Data released by blockchain research firm Nansen provides compelling corroboration to the claims made by Burwick Law. Analysis of over 15,430 of the largest Libra wallets reveals a deeply concerning trend: a staggering 86% of these wallets sold at a loss, totaling a staggering $251 million in losses. Only a comparatively small number, approximately 2,101 wallets, achieved profitability, realizing a combined $180 million in profit. This stark statistic underscores the substantial financial damage inflicted upon investors who entered the LIBRA token market based on the inflated valuations promoted by the defendants.
Adding another layer to the controversy is the involvement of Kelsier Ventures, the venture capital firm behind the LIBRA token, and its CEO, Hayden Davis. The lawsuit claims that Kelsier Ventures and Davis were among the largest beneficiaries of the token launch, allegedly netting around $100 million. Davis, currently facing a potential Interpol red notice following a request from an Argentine lawyer, recently stated on February 17th that he did not directly own the tokens and had no intention of selling them.

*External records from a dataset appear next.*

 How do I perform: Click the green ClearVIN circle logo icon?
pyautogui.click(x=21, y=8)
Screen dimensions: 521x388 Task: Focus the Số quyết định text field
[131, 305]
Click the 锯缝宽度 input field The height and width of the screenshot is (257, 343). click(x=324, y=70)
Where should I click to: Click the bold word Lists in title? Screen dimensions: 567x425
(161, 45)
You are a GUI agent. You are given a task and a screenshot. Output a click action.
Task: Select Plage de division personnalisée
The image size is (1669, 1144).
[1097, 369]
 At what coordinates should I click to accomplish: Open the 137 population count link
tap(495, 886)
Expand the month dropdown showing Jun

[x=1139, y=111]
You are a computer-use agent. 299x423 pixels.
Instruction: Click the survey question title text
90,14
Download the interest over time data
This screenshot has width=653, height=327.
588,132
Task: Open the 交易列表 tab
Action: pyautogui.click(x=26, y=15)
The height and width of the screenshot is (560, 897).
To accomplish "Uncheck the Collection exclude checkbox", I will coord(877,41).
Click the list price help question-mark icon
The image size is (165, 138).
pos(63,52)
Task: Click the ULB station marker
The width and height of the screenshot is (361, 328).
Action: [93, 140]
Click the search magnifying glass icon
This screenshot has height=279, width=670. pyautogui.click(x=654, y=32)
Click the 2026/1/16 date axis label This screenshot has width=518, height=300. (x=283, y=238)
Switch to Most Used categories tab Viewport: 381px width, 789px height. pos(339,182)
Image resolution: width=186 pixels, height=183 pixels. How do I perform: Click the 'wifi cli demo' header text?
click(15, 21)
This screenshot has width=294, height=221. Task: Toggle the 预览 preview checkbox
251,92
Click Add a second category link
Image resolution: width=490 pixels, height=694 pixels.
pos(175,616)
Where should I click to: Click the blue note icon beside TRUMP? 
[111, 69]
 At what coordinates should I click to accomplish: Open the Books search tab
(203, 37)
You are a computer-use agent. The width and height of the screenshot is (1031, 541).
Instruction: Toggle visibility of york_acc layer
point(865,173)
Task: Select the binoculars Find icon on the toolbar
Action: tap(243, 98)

This denial, alongside the allegations of deception and manipulation, further complicates the legal proceedings.
The situation extends beyond the financial implications for investors; it also touches upon the political landscape in Argentina. President Javier Milei, who initially promoted the LIBRA token as an economic initiative, has since distanced himself from the memecoin, arguing he merely “spread the word” about it, in response to the fraud lawsuits filed against him. The opposition party in Argentina has called for Milei’s impeachment, although their efforts have, thus far, yielded limited success. The ongoing legal battle and political fallout surrounding the LIBRA token incident have raised serious questions about regulatory oversight within the cryptocurrency industry and the potential for misleading promotions.
Cointelegraph contacted KIP Protocol and Meteora for comment but received no immediate response. The case highlights the potential risks associated with innovative financial technologies and the importance of robust due diligence for investors. The Supreme Court’s review will undoubtedly have significant ramifications for the crypto industry and could set a precedent regarding accountability in the launch and marketing of digital assets.